Baeza es una ciudad viva, y como tal, destaca en su conjunto la Plaza del Paseo de la Constitución, foro público de la ciudad, flancqueada por soportales y adornada por galerías como el Balcón del Concejo y la Alhóndiga. Dos puertas gemelas recuerdan la cinta de murallas que guardó la ciudad durante la ocupación musulmana y dan paso al centro histórico de baezano: la Puerta de Jaén y el Arco de Villalar, que enmarcan una de las plazas más emblemáticas de la ciudad, la Plaza de Pópulo, donde encontramos el edificio de portada plateresca de las Antiguas Escribanías, hoy sede de la oficina de turismo de la Junta de Andalucía, las Antuguas Carnicerías y la Fuente de los Leones en el centro.

La Plaza de Santa María, corazón monumental baezano, concentra el mayor número de monumentos: la Catedral, las Casas Consitoriales, la Fuente de Santa María; el Seminario de San Felipe Neri, con su pintoresca fachada plagada de vítores, actual sede de la Universidad Internacional de Andalucía o la casa Palacio de Rubín de Ceballos, a espaldas de la catedral. Bajando la cuesta de San Felipe Neri, nos encontramos con el Palacio de Jabalquinto, bello ejemplo del gótico flamígero cuya fachada contrasta con la sencillez de la Iglesia de Santa Cruz, uno de los pocos exponentes, junto con la iglesia de San Juan Bautista, del Románico andaluz, y la antigua universidad, que conserva tanto el aula donde impartió clases Antonio Machado como el noble Paraninfo, que aún exhibe todo su porte universitario.

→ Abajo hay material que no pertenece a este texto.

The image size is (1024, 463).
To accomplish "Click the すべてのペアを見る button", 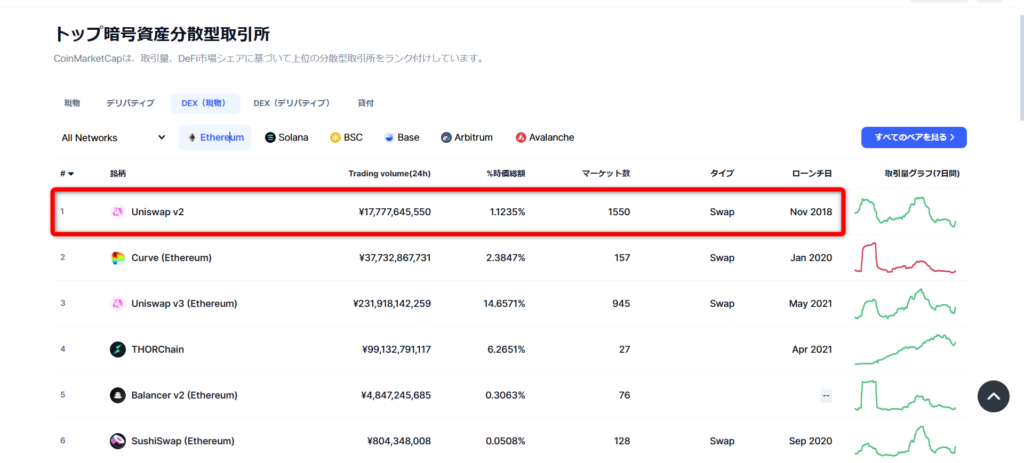I will [914, 138].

La Catedral, construida sobre la antigua mezquita, que anteriormente había sido un templo pagano, ha sufrido numerosas transformaciones, siendo la más importante la realizada durante el siglo XVI, proyectada por el arquitecto Andrés de Vandelvira, determinante del estilo renacentista que presenta en su fachada principal. La fachada oeste contiene los elementos más antiguos del recinto, con la Puerta de la Luna, del gótico mudéjar (siglo XIII) y sobre ella un magnífico rosetón gótico del siglo XIV. En el muro sur se abre la Puerta del Perdón, gótica del siglo XV. Su interior de tres naves con bóvedas baídas corresponde al siglo XVI. Es de admirar el gran retablo barroco, la bellísima reja, obra temprana del maestro Bartolomé, o la Custodia, minuciosamente cincelada en plata, finísima joya del arte barroco y que aún desfila procesionalmente cada día del Corpus.

Pasear por Baeza es descubrir a cada paso su magnífico conjunto monumental, tanto sus edificios religiosos como civiles: destacan la singular fachada plateresca del Ayuntamiento; el convento de San Francisco, otra de las obras cumbres de Andrés de Vandelvira; el Convento de la Magdalena; San Pablo; San Ignacio; la Iglesia de estilo gótico mudéjar del Salvador; San Andrés, cuyo órgano barroco vuelve a sonar gracias a una reciente intervención; sus espléndidos palacios, sus antiguas casas solariegas...

Los callejones y plazas de Baeza ya fueron recorridos por figuras como Jorge Manrique, Gaspar Becerra o Antonio Machado, entre otros, quienes dejaron su impronta en el carácter de la ciudad. Destaca el caso del poeta sevillano, cuyo paso por el instituto baezano consagró, ya para siempre, el paseo de las murallas como paseo machadiano, desde donde podemos contemplar el valle del Guadalquivir y sus extensos campos de olivares, emulando al poeta en sus numerosas salidas mientras dialogaba con sus sentimientos y la propia naturaleza.

La ciudad de Baeza, y su conjunto histórico – monumental, perfectamente ambientado en sus calles empedradas, de ambiente tranquilo, y cuyas fachadas doradas nos trasladan a épocas pasadas, lejos de ser un museo al aire libre, es una ciudad viva, gracias a sus habitantes y a los numerosos servicios y actividades que ofrece al visitante.